» Metin bölümü
▼

YemekveKültür’ün son sayısında her zaman olduğu gibi yemek kültürüyle ilgili merakla okunacak yazılar yer alıyor.
Kadıköylü Çiya Yayınları’nın 3 aylık dergisi YemekveKültür'ün son sayısı çıktı.
Salih Bolat ’ın yemek yazısı ile başlayan dergide, Burhan Felek’in 1982 yılında Milliyet gazetesinde yayınlanmış olan yazısında dönemin beslenme kültüründe protein ihtiyacına cevaben getirdiği önerilere yer veriliyor. Osmanlılarda serinletici ve ferahlatıcı bir içecek olan şerbetin, Tatlıhane-i Amire ’deki macerası üzerine bir yazı yazan Arif Bilgin’in Hazine-i Hassa’dan 1850 ve 1919 yılına ait iki defterin dökümü ile hazırladığı incelemesi, bizi birbirinden farklı birçok şerbet türü ve üretim biçimi ile tanıştırıyor. Yusuf Ziya Ortaç, eski çayhaneler, kıraathaneler yazısı ile etrafa bir çay ve kahve kokusu yayıyor. Ömer Faruk Şerifoğlu’dan Kebabçı Kamil’i okurken dönemimizdeki az bulunur bir ilişki biçimine de tanıklık ediyoruz.

▲

» Veri kümesi
▼

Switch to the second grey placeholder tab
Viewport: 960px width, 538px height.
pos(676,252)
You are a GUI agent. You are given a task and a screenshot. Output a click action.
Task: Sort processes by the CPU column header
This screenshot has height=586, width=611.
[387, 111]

▲

» Verilen görev
Dergi tanıtım metninin "Salih Bolat ’ın" ile başlayıp "de tanıklık ediyoruz." ile biten kısmını kelimesi kelimesine aktarın.

» Görevin yanıtı
Salih Bolat ’ın yemek yazısı ile başlayan dergide, Burhan Felek’in 1982 yılında Milliyet gazetesinde yayınlanmış olan yazısında dönemin beslenme kültüründe protein ihtiyacına cevaben getirdiği önerilere yer veriliyor. Osmanlılarda serinletici ve ferahlatıcı bir içecek olan şerbetin, Tatlıhane-i Amire ’deki macerası üzerine bir yazı yazan Arif Bilgin’in Hazine-i Hassa’dan 1850 ve 1919 yılına ait iki defterin dökümü ile hazırladığı incelemesi, bizi birbirinden farklı birçok şerbet türü ve üretim biçimi ile tanıştırıyor. Yusuf Ziya Ortaç, eski çayhaneler, kıraathaneler yazısı ile etrafa bir çay ve kahve kokusu yayıyor. Ömer Faruk Şerifoğlu’dan Kebabçı Kamil’i okurken dönemimizdeki az bulunur bir ilişki biçimine de tanıklık ediyoruz.